Weekly Perspective: Shine On You Crazy Diamond Hands

The late 1960s and early 1970s contain many lessons for the historically minded. First, things really never were the same without Syd Barrett. Second, we learned how inflation is created (stepped up fiscal spending starting with the Vietnam War and then the Great Society, geopolitical tensions with OPEC driving up the costs of key input, strong labor union negotiating power, and tight regulations on key industries and trade). Third, we learned that rapid repricing can happen when a pegged currency cannot reflect the inflationary pressures in the economy (the breakdown of the Bretton Woods construct and the gold standard). Fourth, and most importantly for this discussion, we learned how good companies can become bad stocks.

Following a sharp bear market in 1969 that was particularly brutal to smaller market cap stocks, there emerged a collective market desire to own larger blue-chip stocks.
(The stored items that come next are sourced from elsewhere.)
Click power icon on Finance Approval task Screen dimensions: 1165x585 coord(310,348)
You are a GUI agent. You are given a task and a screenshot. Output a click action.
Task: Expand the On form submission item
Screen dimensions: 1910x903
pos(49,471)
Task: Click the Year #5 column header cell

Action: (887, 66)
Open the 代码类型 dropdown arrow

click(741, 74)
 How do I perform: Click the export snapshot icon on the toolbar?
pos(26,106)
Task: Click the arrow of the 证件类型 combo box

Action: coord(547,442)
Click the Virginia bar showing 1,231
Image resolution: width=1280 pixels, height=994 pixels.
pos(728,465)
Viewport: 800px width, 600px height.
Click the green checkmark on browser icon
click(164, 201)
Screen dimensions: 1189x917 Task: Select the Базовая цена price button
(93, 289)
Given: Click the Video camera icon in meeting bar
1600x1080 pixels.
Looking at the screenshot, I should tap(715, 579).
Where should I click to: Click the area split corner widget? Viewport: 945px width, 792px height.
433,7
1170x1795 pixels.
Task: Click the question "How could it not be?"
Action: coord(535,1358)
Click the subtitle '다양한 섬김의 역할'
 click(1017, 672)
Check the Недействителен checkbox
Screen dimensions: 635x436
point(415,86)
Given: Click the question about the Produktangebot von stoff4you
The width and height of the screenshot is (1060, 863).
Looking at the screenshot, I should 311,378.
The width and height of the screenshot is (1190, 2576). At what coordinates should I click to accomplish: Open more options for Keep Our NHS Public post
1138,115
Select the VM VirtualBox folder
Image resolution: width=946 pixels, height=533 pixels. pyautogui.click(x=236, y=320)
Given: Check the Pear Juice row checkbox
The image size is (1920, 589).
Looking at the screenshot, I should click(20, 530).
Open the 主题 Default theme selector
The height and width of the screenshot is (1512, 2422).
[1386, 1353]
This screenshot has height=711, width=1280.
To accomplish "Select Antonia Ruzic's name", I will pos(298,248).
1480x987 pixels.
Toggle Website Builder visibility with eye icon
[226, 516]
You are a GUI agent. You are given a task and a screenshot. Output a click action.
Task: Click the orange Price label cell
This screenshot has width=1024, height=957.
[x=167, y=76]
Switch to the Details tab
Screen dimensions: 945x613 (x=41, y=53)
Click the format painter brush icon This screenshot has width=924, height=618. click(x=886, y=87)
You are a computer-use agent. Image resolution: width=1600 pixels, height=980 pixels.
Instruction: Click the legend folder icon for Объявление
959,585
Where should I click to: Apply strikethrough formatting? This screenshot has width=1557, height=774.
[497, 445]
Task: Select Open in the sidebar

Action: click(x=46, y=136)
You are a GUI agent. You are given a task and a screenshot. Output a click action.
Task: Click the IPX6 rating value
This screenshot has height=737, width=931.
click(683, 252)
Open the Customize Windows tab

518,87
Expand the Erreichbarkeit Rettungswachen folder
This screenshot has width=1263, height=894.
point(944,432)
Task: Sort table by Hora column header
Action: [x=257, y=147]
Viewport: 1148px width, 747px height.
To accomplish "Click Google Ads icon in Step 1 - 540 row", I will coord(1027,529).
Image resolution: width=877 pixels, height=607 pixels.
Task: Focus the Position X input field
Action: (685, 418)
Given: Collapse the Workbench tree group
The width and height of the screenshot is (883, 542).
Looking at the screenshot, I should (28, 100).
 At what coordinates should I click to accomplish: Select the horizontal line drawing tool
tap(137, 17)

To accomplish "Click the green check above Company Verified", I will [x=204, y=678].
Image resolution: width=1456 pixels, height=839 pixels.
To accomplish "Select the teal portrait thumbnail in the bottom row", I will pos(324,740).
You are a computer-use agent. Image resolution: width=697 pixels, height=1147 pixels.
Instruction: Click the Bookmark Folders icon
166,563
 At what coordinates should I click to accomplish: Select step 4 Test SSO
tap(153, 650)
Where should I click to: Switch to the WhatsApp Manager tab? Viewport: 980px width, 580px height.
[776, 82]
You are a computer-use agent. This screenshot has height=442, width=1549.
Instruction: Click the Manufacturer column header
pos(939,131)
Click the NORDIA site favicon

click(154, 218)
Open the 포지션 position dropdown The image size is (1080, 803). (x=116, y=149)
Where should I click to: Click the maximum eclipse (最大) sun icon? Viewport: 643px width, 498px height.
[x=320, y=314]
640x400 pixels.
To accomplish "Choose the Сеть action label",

These blue chips had strong growth prospects and thus were dubbed “one-decision” stocks because they could simply be purchased and held for the rest of one’s lifetime, with an acceptance of “growth at any price”. Buy and never sell, the original “diamond hands” rallying cry (diamond hands is internet stock slang for an investor who holds an asset despite risks and losses in order to achieve an end goal).

These stocks became known as the Nifty Fifty (there never was an official list, but later one was identified by the Morgan Guaranty Trust, while Kidder Peabody’s monthly list of the 50 Big Board stocks with the highest P/E’s is also given credit). By 1972, the Nifty Fifty had a median price to earnings (P/E) ratio of 36.2x compared to the market’s 16.4x, with many of the names in the group trading well in excess of 50x earnings (source: Stifel). But this is where things get interesting.

Market participants were right about Nifty Fifty’s superior growth prospects. Over the following decade, from 1972 to 1982, the Nifty Fifty had annualized EPS growth of over 10%, besting the S&P 500’s 7% growth rate. However, the Nifty Fifty produced a total return of only 3% over that time, compared to the market’s nearly 7%. How? Multiple compression.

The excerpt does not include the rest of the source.